Here was a figure Morrissey feared he might become, the figure we feared we might become having been taught that marriage, parenthood, housing lists and a long life lived locally were the options. The queer and odd outsiders among us saw this figure in the lodgers and confirmed bachelors among the neighbours in the poor postcodes of our boyhood. Did they harbour a dirty secret? Had life simply passed them by? Did some of them find salvation in the written word, from their own hand or that of others? Some of us have become a version of them; old, outward bound and on the shelf – content in the company of great books by dead homosexuals and spinster poets. In ‘The World is Full of Crashing Bores’, Morrissey sings: ‘You must be wondering how / The boy next door turned out / Have a care, but don’t stare / Because he’s still there.’ The streets that once defined and confined ‘the boy next door’ have now gone, along with the neighbours.

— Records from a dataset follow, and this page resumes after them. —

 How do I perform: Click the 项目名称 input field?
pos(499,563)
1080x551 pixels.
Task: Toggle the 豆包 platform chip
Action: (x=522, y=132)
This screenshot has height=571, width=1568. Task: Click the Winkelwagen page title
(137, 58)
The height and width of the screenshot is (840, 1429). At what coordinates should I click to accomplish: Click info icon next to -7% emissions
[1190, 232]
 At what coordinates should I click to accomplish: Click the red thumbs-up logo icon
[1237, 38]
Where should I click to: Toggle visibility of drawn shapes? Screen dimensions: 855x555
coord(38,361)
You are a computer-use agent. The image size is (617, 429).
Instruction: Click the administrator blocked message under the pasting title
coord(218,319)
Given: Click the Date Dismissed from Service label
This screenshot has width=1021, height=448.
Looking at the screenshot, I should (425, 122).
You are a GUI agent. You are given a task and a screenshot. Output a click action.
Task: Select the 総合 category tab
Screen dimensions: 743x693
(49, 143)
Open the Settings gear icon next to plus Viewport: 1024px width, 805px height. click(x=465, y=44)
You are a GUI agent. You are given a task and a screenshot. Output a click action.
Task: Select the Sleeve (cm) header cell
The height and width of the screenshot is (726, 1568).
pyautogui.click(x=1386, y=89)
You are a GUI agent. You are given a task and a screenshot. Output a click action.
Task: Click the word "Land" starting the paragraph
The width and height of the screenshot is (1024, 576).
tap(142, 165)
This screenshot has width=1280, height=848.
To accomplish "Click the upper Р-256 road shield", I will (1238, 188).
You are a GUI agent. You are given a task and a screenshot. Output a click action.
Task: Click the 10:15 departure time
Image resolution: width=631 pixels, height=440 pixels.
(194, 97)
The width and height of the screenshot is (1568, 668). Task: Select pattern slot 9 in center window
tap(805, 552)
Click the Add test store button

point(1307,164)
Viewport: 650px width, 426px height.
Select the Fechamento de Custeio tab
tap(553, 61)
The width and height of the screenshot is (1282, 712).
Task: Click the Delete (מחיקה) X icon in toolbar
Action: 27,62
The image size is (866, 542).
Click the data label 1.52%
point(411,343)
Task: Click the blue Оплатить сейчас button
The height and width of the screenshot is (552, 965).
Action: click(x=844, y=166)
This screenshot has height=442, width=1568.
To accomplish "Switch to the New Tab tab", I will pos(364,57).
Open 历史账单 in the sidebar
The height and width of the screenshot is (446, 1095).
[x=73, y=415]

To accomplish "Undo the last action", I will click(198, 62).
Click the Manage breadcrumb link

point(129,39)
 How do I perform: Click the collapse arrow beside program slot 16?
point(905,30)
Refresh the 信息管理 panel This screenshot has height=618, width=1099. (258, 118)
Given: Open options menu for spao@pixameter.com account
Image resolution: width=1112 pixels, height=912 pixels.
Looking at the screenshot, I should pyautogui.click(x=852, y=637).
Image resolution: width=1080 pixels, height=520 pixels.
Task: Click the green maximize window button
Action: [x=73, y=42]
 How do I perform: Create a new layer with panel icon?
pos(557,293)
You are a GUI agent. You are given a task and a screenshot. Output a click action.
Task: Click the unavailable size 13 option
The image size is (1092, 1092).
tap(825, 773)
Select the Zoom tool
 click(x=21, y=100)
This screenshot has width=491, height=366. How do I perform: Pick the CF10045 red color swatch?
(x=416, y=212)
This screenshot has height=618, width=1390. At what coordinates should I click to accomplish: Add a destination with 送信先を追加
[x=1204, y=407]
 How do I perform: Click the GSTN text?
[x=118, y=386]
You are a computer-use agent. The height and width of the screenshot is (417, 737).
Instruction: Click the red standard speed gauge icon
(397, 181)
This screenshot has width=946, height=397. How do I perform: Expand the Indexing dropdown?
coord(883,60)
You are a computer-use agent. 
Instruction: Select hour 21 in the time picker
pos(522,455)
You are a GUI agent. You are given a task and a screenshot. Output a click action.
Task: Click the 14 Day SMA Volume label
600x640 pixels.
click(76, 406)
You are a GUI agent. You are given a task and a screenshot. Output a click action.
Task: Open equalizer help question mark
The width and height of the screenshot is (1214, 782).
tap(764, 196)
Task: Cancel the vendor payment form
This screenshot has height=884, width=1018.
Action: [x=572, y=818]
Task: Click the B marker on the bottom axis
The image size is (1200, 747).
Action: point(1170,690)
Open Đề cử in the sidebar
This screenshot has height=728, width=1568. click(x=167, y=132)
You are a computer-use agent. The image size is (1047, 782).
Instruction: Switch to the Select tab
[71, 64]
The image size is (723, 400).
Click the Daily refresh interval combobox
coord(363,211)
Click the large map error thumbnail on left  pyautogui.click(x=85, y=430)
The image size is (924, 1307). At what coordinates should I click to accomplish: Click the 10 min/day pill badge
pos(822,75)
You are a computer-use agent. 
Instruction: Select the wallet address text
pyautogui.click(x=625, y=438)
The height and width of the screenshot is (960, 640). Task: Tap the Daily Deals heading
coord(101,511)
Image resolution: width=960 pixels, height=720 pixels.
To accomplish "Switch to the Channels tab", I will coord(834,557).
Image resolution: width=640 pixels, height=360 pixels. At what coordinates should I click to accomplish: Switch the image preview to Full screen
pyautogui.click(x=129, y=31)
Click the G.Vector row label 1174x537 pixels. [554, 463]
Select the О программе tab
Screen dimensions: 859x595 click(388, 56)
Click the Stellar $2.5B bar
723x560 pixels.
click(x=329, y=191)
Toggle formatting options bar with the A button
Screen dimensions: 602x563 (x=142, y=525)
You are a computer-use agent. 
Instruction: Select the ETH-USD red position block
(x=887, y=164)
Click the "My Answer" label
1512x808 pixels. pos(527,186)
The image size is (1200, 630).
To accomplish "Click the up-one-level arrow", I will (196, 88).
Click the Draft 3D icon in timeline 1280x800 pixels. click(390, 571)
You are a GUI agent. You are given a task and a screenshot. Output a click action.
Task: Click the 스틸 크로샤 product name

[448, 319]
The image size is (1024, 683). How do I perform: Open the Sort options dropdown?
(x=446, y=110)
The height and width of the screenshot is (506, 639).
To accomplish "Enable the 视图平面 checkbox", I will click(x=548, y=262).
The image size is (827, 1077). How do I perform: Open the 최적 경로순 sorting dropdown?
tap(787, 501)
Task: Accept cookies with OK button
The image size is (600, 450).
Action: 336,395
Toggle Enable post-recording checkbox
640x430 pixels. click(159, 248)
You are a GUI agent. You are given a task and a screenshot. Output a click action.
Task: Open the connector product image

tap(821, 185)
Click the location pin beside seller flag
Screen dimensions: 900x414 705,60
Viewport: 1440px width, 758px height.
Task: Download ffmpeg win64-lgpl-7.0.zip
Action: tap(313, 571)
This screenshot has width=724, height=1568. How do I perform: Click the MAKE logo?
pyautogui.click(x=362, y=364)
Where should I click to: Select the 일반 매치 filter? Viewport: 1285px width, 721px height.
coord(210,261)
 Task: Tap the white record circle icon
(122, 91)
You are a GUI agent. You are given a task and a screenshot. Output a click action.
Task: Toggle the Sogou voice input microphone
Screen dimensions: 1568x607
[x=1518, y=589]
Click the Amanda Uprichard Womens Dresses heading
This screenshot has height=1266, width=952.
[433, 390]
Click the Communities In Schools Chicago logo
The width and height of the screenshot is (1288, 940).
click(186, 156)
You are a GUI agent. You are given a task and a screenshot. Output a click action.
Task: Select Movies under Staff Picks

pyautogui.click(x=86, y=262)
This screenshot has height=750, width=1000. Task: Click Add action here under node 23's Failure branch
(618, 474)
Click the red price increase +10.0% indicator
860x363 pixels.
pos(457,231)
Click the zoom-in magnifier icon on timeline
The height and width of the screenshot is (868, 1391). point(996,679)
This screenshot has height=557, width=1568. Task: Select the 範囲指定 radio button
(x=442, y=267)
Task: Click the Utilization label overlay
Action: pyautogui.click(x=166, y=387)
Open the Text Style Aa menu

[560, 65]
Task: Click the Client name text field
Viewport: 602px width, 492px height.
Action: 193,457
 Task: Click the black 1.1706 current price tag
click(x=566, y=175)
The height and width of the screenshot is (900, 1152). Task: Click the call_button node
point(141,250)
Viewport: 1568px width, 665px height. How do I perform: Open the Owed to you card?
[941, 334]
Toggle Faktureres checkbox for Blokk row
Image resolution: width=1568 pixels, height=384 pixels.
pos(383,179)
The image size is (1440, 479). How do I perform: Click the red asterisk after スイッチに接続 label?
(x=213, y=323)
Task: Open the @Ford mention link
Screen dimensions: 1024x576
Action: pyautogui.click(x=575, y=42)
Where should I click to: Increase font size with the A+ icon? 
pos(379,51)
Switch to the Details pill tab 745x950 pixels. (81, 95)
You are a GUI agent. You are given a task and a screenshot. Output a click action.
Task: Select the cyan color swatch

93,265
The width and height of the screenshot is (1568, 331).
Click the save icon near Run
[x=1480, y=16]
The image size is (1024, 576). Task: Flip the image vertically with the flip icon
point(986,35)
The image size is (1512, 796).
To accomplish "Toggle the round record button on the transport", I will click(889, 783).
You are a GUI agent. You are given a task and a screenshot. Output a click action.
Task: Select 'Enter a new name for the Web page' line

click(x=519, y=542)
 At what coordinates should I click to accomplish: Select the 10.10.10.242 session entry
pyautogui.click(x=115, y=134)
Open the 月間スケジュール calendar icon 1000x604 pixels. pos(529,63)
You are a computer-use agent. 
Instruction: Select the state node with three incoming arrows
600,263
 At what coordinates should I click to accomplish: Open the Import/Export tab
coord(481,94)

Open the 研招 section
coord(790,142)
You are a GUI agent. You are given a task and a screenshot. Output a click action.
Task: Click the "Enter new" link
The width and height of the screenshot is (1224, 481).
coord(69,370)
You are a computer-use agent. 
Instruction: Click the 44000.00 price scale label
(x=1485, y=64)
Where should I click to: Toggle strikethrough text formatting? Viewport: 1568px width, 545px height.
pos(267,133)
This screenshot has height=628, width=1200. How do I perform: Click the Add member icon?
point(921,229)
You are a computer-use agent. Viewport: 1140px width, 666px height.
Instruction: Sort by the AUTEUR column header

‘We live in forgotten Victorian knife-plunging Manchester, where everything lies wherever it was left over one hundred years ago.’ This is Morrissey describing his formative years in his autobiography. It’s a place we recognise, those of us that came of age in a similar setting. For him it was Manchester, for me south-east London. The poorer postcodes of the capital, and northern cities, were like none that had gone before.
Urbanised England was a new nation, too. It was no longer solely the England of the country and the town. Yet it was so frequently overlooked in poetry, prose and pop. England remained the pastoral, the Albion of myth and folklore. But for some of us it wasn’t blue remembered hills that would haunt our memories, but bomb sites, half-heard songs from pubs about to close, the lights from market stalls reflected in puddles on wet December mornings. Over time we would romanticise these images and the half-forgotten pathways they returned us to. Pop music was our first language, our native tongue. We needed to escape these landscapes, and embrace the loss and longing when we did, and when they vanished, our memories of the buried past transformed into stories and folklore. This is where Morrissey came in, and where he stayed in many ways, and where part of him remains today. Peter Ackroyd has written that there is no real progress in English writing; our writers return to the location of the original sources of inspiration, whether it’s the mythical Albion or the streets of Manchester.
In a short film in 1985, Morrissey recalls the streets he was raised in, where his family lived. What the bombs didn’t take out, the bulldozers did. It was the same for many of us. On my patch, in those tender years, the neighbourhood of streets, pubs, tenements, schools, barber shops and cinemas went in the late 1960s. The postcode had become a backdrop for activist auteurs arriving with an agenda and a camera crew. In 1967, Ken Loach turned up with Terence Stamp to film Poor Cow in the condemned tenements in our neighbourhood, known to locals for housing single mothers, solitary males and those referred to in a sombre tone as ‘simple’. The neighbourhood was razed and replaced with a brutalist estate in the slate-grey early Seventies, where clouds were forever the colour of twine, when heels were higher than hopes, and the young and modern among us welcomed every breeze block that brought change. Ballard wrote about it. Bowie too. Then came Morrissey: ‘Amid concrete and clay and general decay, nature must still find a way.’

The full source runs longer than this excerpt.